Vancouver
The internet is so broken we might just have to rebuild it from scratch. On the same day Facebook CEO Mark Zuckerberg testified before the US Congress about the perils of his social media behemoth, computer science philosopher Jaron Lanier delivered a sobering prognosis on the spiraling corruption of our social networks. “I can’t call them social networks anymore. I call them behavior modification empires,” said Lanier to the tech elite gathered in Vancouver for the TED conference.

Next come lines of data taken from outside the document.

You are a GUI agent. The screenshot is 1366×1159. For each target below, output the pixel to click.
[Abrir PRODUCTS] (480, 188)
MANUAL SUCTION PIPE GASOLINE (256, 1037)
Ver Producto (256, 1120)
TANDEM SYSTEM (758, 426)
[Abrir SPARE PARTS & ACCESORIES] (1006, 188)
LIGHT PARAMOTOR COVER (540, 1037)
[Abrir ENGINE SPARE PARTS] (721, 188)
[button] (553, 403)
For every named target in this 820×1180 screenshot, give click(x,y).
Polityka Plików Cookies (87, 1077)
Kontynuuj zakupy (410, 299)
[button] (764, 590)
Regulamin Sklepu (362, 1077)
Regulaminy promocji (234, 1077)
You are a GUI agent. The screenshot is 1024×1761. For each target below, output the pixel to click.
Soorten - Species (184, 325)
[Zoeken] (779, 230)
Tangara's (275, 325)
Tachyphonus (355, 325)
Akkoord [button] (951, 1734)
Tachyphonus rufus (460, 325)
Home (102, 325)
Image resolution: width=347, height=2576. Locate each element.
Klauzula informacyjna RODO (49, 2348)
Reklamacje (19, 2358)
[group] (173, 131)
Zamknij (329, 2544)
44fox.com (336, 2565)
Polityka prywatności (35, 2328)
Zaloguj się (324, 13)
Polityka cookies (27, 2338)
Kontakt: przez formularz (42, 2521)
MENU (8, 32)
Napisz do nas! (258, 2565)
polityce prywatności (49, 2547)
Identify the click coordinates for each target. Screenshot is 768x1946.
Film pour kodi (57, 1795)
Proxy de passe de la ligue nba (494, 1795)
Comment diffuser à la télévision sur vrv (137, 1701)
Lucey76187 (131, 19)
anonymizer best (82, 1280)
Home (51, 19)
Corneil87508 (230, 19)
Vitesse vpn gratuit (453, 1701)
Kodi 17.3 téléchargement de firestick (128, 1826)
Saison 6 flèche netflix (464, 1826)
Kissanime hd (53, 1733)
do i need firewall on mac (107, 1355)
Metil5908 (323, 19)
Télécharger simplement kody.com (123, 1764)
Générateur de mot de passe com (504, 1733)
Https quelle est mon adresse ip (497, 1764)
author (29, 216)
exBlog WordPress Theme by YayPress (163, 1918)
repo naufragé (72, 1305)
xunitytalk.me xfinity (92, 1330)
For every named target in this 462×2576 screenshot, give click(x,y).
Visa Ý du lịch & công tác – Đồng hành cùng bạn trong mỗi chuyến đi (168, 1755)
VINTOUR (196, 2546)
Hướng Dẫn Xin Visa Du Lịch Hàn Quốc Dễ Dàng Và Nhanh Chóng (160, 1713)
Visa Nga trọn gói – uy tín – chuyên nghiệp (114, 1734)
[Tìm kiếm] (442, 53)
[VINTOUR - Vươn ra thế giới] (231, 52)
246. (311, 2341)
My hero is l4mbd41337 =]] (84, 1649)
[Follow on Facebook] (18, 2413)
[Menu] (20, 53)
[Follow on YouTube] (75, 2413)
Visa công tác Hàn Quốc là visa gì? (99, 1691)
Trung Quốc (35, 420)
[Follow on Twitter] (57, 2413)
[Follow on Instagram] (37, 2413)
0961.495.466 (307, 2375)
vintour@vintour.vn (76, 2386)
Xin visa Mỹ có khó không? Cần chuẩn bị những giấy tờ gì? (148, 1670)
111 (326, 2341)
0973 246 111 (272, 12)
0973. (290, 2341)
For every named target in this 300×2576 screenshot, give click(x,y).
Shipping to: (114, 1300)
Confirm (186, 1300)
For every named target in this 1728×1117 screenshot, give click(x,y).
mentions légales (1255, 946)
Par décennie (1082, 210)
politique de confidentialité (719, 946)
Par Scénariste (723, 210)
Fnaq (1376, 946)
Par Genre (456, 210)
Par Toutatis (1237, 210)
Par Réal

Lanier, who is widely credited as a founder of virtual reality, says the problem lies not with individuals, but in the core philosophy of the internet itself. “I don’t think it’s a matter of bad people who’ve done a bad thing. It’s a globally tragic, astounding ridiculous system rather than a wave of evil,” he said.
The current problems faced by online platforms can be traced back to two incongruities that were apparent right at the internet’s start, according to Lanier. The internet was built on a socialist model that everything should be free and accessible to all. But it also celebrated visionary tech entrepreneurs who made it big with their world-changing ideas. “How do you celebrate entrepreneurship when everything is free?” he mused. Tech companies looked to advertising to fund their operations, and that’s where all the corruption began.
To fix things, Lanier proposed a provocative scenario: What if we paid for every Google search and Facebook interaction? “Sometimes if you pay for stuff, things get better,” he said, noting that HBO and Netflix’s paid subscription models have resulted in “peak TV.” Lanier suggested exploring other business models as well, including a scenario where individuals would be compensated for uploading quality content.
Lanier has been floating the idea for a pay-for-use internet for several years. “A monetized information economy will create a strong middle class out of information sharing—and a strong middle class must be able to outspend the elite tip of an economy for democracy to endure,” he wrote in Quartz in 2013. His alternative plan resonates today as one answer to the cancer of dark patterns in our social networks.
“We can imagine a hypothetical world of peak social media,” Lanier said. “It could mean that when you get on you can get really good, authoritative medical advice instead of cranks. It could mean that when you go online to get factual information, there’s not a bunch of weird conspiracy theories […] I’m certain that the companies—the Googles and the Facebooks—would actually do better in this world. I don’t think we need to punish Silicon Valley, we just need to remake the decision.”
Lanier stressed the urgency of finding an alternative business model for social networks. “I don’t think our species will survive unless we fix this,” he concluded. “We cannot have a society where when two people wish to communicate, the only way it can happen is if it’s financed by a third person who wishes to manipulate them.”